# SUPPLIED DATA
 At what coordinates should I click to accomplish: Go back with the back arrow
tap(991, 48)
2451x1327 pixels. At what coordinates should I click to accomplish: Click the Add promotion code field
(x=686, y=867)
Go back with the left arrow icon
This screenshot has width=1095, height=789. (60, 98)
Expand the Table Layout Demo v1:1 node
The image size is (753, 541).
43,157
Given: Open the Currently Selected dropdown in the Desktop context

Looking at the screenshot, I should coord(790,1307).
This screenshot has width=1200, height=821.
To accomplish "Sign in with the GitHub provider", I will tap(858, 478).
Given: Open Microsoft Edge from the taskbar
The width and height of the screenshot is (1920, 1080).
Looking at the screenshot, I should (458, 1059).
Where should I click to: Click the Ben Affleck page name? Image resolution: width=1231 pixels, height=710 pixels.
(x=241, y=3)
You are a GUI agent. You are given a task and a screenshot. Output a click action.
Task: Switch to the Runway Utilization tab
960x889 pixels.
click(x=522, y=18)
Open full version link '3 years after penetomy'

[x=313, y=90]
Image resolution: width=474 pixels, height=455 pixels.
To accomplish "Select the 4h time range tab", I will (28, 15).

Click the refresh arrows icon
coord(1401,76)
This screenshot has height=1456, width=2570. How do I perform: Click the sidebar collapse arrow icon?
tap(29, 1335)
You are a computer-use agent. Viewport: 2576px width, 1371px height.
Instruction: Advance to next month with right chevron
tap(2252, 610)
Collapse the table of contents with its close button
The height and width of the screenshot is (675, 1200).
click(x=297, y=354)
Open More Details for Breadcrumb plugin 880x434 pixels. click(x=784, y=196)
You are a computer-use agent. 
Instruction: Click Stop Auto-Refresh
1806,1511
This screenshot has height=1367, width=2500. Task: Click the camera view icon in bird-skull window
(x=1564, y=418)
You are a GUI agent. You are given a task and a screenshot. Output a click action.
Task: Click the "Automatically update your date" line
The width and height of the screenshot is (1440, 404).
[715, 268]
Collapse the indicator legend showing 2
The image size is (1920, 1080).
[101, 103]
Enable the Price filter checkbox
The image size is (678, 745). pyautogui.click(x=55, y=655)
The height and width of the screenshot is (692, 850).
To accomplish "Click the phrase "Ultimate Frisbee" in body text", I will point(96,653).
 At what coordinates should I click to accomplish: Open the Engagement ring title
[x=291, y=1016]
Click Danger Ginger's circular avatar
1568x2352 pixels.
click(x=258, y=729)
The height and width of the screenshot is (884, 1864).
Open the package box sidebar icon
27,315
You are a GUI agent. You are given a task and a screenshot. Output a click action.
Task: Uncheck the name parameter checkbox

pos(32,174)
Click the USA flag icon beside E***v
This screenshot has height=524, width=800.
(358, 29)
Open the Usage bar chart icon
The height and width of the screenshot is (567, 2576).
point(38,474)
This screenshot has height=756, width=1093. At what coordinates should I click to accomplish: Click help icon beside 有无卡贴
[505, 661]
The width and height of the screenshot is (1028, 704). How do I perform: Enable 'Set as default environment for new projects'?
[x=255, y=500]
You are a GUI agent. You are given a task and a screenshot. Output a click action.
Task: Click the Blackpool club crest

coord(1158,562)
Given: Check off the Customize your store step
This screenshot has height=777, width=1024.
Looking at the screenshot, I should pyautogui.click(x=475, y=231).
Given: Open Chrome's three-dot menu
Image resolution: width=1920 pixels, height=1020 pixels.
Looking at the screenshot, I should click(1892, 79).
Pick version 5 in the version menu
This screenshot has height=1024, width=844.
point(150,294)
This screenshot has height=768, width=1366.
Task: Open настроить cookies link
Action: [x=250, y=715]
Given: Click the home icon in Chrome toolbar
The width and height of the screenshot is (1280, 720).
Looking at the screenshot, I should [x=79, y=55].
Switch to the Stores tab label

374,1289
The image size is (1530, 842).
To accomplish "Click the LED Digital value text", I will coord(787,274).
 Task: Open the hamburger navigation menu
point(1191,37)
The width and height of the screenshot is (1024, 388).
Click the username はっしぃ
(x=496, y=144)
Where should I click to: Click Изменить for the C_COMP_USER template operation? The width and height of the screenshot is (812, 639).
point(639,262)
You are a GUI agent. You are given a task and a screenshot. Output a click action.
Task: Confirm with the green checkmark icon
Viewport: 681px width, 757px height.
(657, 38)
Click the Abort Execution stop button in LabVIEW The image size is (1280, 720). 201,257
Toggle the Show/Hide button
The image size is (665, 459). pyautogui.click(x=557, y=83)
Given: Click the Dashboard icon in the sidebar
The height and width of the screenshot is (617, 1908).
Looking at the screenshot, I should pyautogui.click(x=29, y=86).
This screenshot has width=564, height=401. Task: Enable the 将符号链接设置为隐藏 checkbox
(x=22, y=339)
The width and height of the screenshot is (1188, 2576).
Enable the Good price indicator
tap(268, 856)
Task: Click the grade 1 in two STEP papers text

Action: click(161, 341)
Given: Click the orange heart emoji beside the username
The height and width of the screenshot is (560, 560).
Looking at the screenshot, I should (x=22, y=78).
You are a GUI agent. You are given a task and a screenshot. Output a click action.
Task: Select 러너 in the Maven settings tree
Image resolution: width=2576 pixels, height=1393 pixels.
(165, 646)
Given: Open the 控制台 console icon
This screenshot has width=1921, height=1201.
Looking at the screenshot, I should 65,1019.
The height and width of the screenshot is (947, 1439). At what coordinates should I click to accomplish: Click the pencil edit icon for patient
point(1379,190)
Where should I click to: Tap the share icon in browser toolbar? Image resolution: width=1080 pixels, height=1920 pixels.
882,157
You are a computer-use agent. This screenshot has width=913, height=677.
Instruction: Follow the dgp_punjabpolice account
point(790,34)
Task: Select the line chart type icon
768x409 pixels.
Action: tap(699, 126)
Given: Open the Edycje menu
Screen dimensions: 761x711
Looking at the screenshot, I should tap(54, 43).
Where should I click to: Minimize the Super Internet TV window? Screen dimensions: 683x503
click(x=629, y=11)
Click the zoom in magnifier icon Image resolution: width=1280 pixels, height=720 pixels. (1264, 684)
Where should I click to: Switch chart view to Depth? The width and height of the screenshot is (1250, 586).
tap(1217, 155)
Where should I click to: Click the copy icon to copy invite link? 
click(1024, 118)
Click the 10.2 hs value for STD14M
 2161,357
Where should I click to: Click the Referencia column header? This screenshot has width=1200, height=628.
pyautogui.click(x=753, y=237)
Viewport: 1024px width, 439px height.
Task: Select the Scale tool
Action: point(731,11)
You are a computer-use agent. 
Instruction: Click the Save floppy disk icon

# TASK REQUIREMENTS
Reproduce the items above verbatim, from the line containing "Where should I click to: Click Изменить" through the line containing "point(1379,190)", inclusive.

# ANSWER TO THE PROBLEM
Where should I click to: Click Изменить for the C_COMP_USER template operation? The width and height of the screenshot is (812, 639).
point(639,262)
You are a GUI agent. You are given a task and a screenshot. Output a click action.
Task: Confirm with the green checkmark icon
Viewport: 681px width, 757px height.
(657, 38)
Click the Abort Execution stop button in LabVIEW The image size is (1280, 720). 201,257
Toggle the Show/Hide button
The image size is (665, 459). pyautogui.click(x=557, y=83)
Given: Click the Dashboard icon in the sidebar
The height and width of the screenshot is (617, 1908).
Looking at the screenshot, I should pyautogui.click(x=29, y=86).
This screenshot has width=564, height=401. Task: Enable the 将符号链接设置为隐藏 checkbox
(x=22, y=339)
The width and height of the screenshot is (1188, 2576).
Enable the Good price indicator
tap(268, 856)
Task: Click the grade 1 in two STEP papers text

Action: click(161, 341)
Given: Click the orange heart emoji beside the username
The height and width of the screenshot is (560, 560).
Looking at the screenshot, I should (x=22, y=78).
You are a GUI agent. You are given a task and a screenshot. Output a click action.
Task: Select 러너 in the Maven settings tree
Image resolution: width=2576 pixels, height=1393 pixels.
(165, 646)
Given: Open the 控制台 console icon
This screenshot has width=1921, height=1201.
Looking at the screenshot, I should 65,1019.
The height and width of the screenshot is (947, 1439). At what coordinates should I click to accomplish: Click the pencil edit icon for patient
point(1379,190)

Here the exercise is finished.